Vitamin B12 (cobalamin) is a water-soluble nutrient vital for several fundamental bodily processes. It maintains the health of the nervous system, assists in the formation of red blood cells, and supports DNA synthesis. While deficiency affects an estimated 6% of the general population under 60, the risk increases substantially with age. Approximately 20% of adults over 60 may experience B12 deficiency. This elevated risk is typically due to a disruption of the biological mechanisms required to extract and absorb B12 from food, rather than poor diet alone.
The Crucial Role of Stomach Acid in B12 Absorption
The absorption of B12 from food is a multi-step digestive process beginning in the stomach. B12 in animal products is initially bound tightly to food proteins. To be utilized, the vitamin must be released from this complex, which requires the highly acidic environment of the stomach. Hydrochloric acid and the enzyme pepsin work together to cleave the B12 molecule from the food protein.
Once freed, B12 binds to haptocorrin, a protective protein that shields it from degradation. Simultaneously, specialized parietal cells in the stomach lining secrete Intrinsic Factor (IF). The B12-haptocorrin complex travels into the small intestine where pancreatic enzymes break down the haptocorrin. This release allows B12 to bind to Intrinsic Factor, forming a complex absorbed in the terminal section of the small intestine.
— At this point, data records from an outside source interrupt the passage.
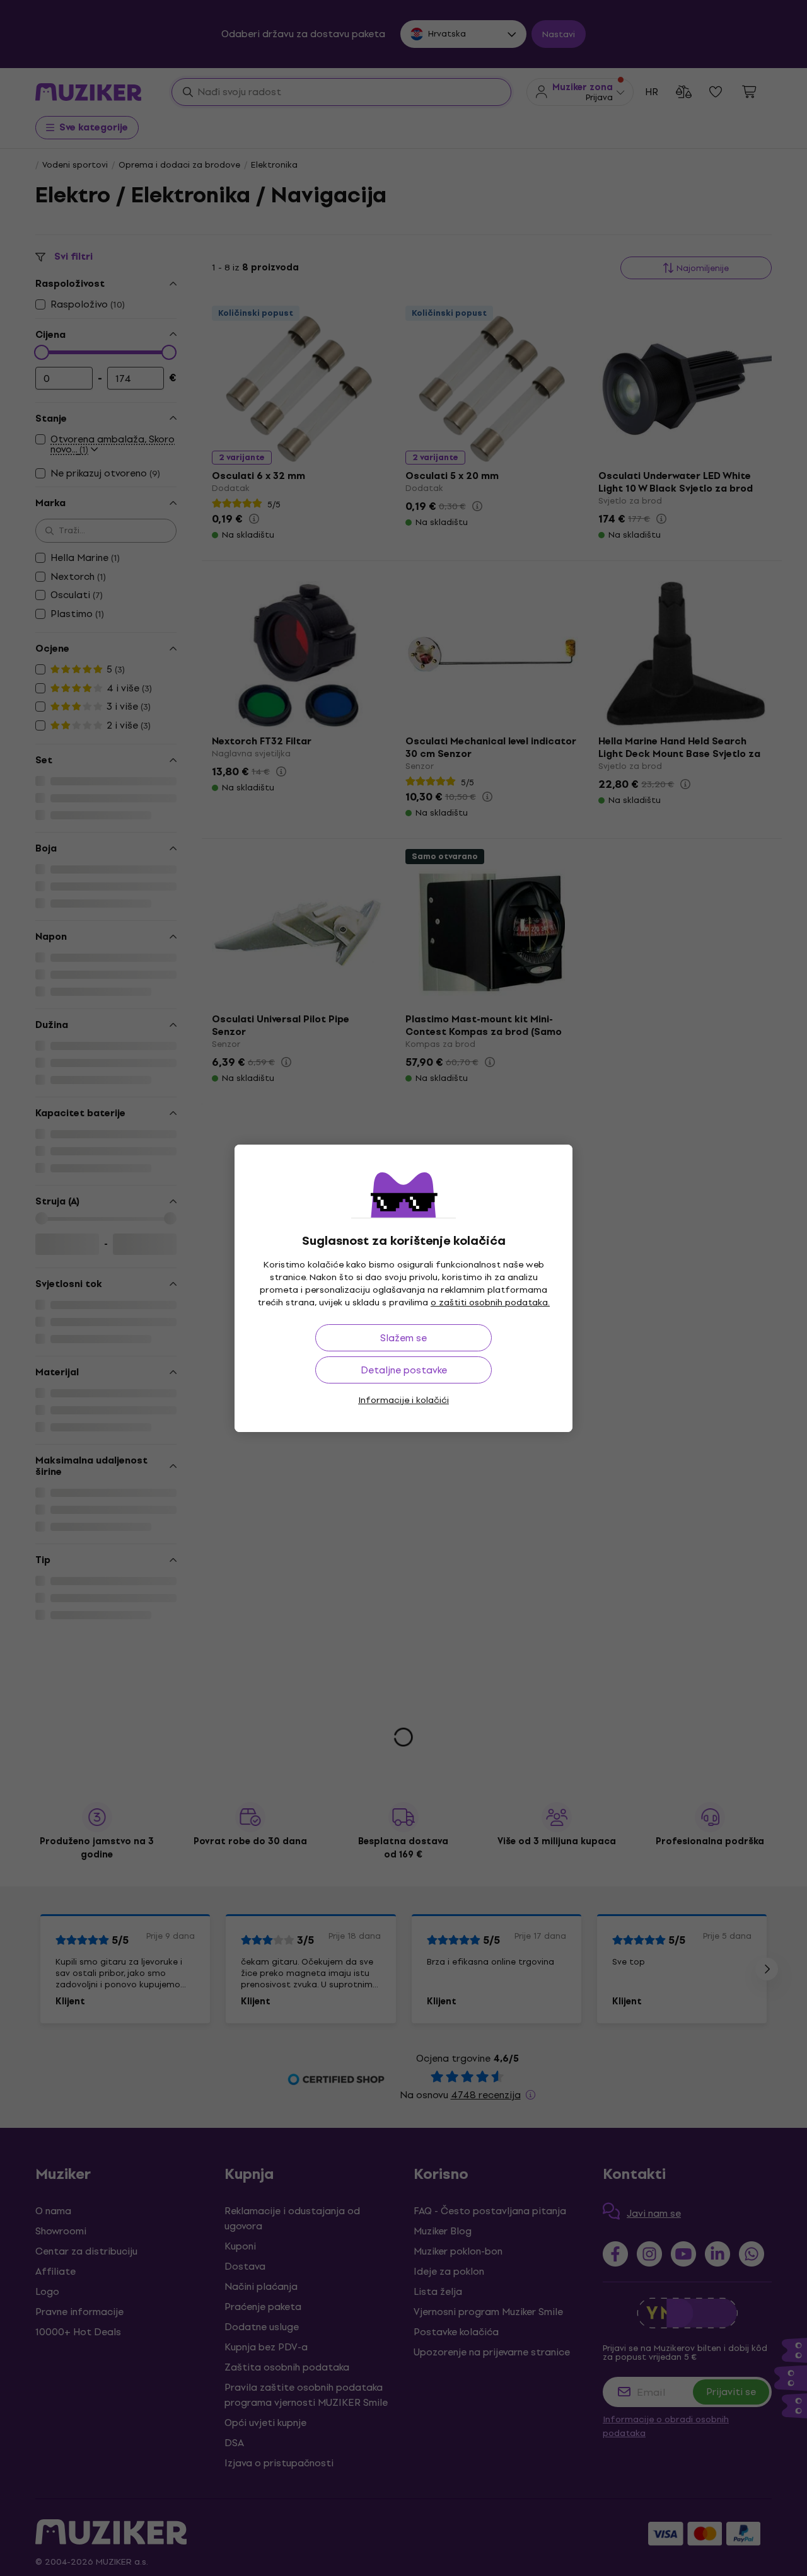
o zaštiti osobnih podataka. (490, 1302)
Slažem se (403, 1338)
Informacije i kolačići (403, 1400)
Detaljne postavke (404, 1370)
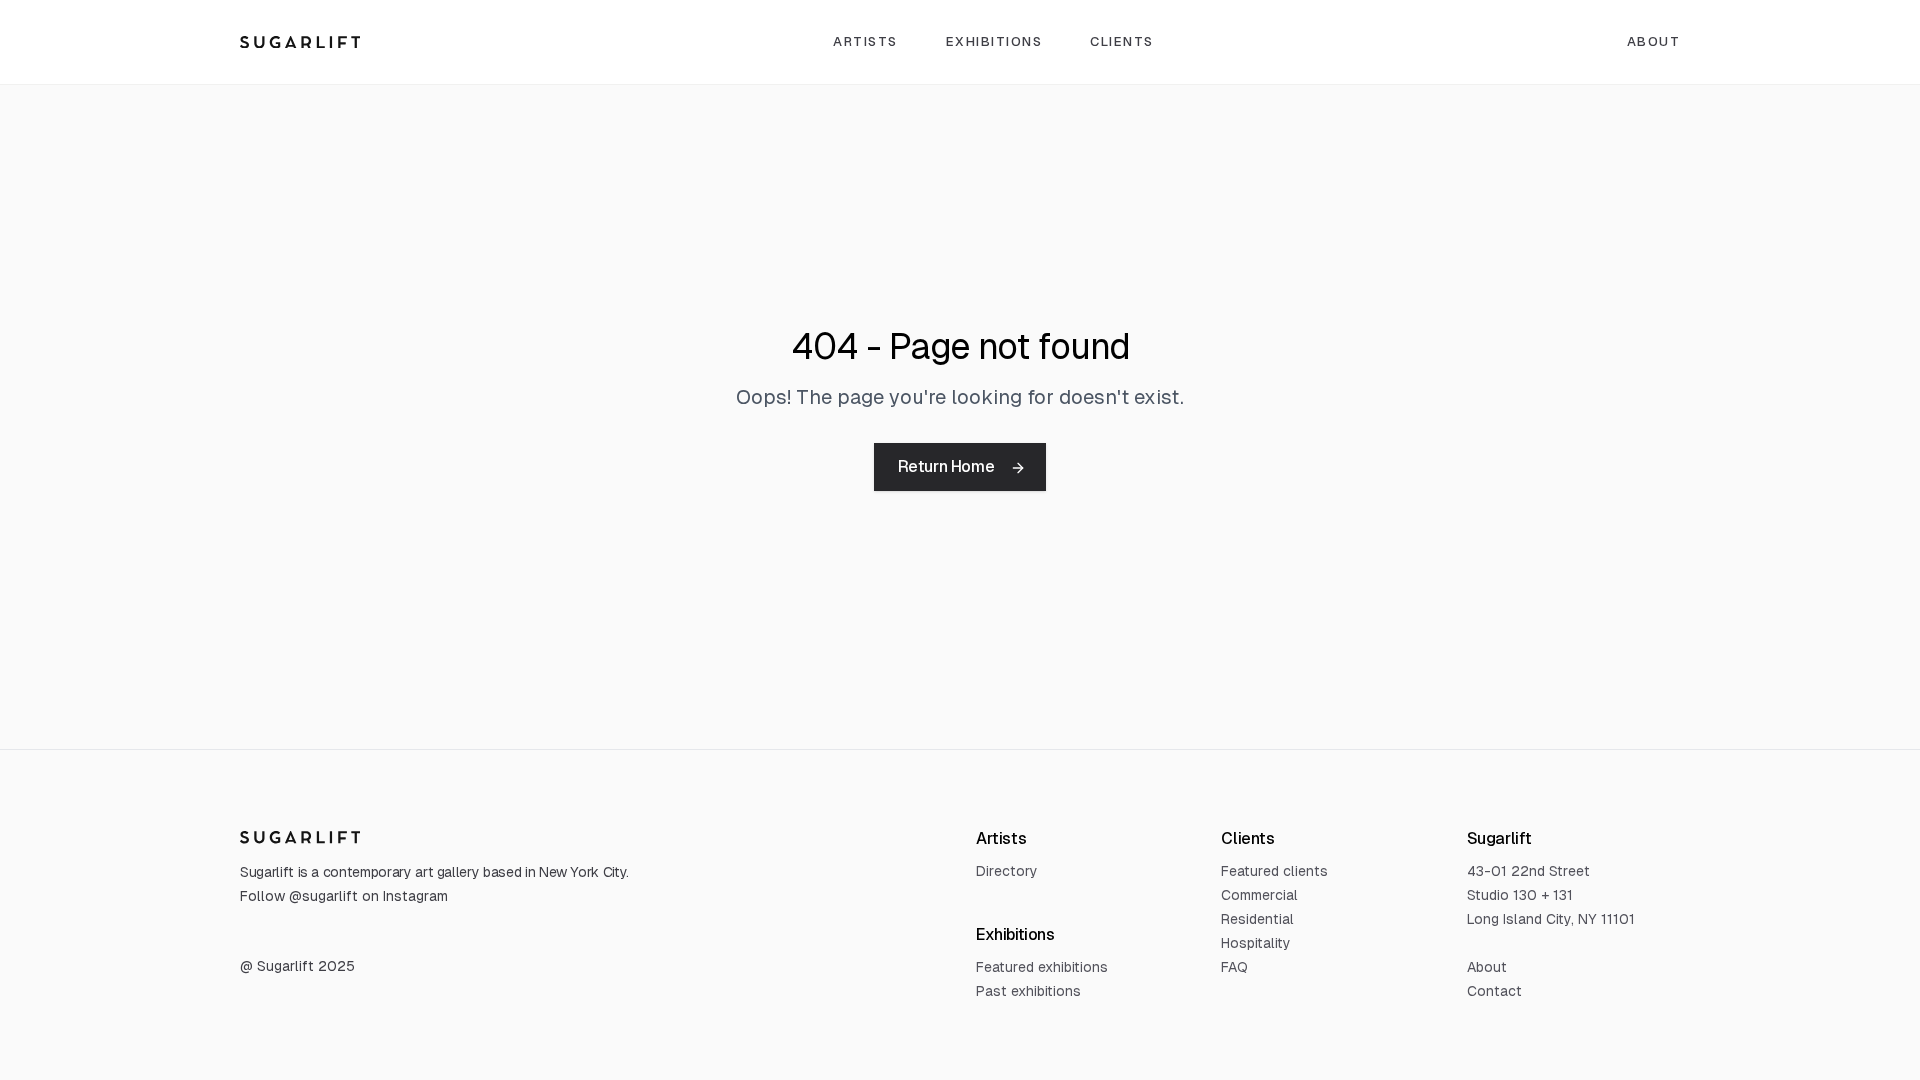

Age-Related Changes in Gastric Function
The most common reason for B12 deficiency in older adults is atrophic gastritis (AG). This physiological change involves the chronic inflammation and thinning of the stomach lining, and its prevalence increases significantly with age. AG is estimated to affect 8% to 9% of adults over 65, with rates reaching 40% in individuals over 80.
The deterioration of the stomach lining in AG decreases the number of parietal cells. Since these cells produce hydrochloric acid, their reduction results in hypochlorhydria, or low stomach acid production. This lack of sufficient acid prevents the initial, acid-dependent separation of B12 from its food proteins.
If B12 remains bound to food protein, it cannot efficiently bind with Intrinsic Factor later in the digestive tract. This failure to release the food-bound vitamin is a form of malabsorption termed “food-cobalamin malabsorption.” This mechanism, caused by the progression of atrophic gastritis, is the primary non-dietary cause of B12 deficiency in the elderly.
Medication Impact on Absorption Efficiency
Beyond age-related changes, certain common medications prescribed to older adults can induce similar malabsorption issues. Proton Pump Inhibitors (PPIs) and H2 blockers (H2RAs) are widely used to treat gastroesophageal reflux disease (GERD) and heartburn. These drugs function by suppressing the production of gastric acid.
By drastically reducing the acidity of the stomach, these acid-suppressing medications effectively replicate the hypochlorhydria caused by atrophic gastritis. This lack of acid and pepsin impairs the necessary first step of digestion: the cleavage of B12 from its protein carrier in food. Long-term use of these medications, often exceeding two years, is associated with a greater risk of developing B12 deficiency due to this interference.
Metformin, a first-line drug for managing Type 2 Diabetes, also interferes with B12 status. Unlike acid suppressors, Metformin does not primarily affect the stomach. Instead, it interferes with B12 absorption in the small intestine. The drug disrupts the critical calcium-dependent mechanism required for the B12-Intrinsic Factor complex to bind to receptors in the terminal ileum.
Autoimmune Factors Affecting Intrinsic Factor
A distinct cause of B12 deficiency that increases with age is the autoimmune condition Pernicious Anemia (PA). While AG reduces acid, PA represents an immune-mediated failure in the production of Intrinsic Factor. This condition is responsible for an estimated 15% to 25% of B12 deficiency cases in older populations.
Pernicious Anemia occurs when the immune system produces auto-antibodies that attack the stomach’s parietal cells. The destruction of these cells eliminates the source of Intrinsic Factor, the glycoprotein required to carry B12 through the small intestine for absorption. The immune attack may also involve antibodies that directly bind to Intrinsic Factor, preventing it from attaching to B12.
The absence of functional Intrinsic Factor means that B12 cannot be properly transported or absorbed in the terminal ileum, leading to a severe deficiency regardless of how much B12 is consumed in the diet. This autoimmune mechanism is separate from the generalized gastric thinning of atrophic gastritis.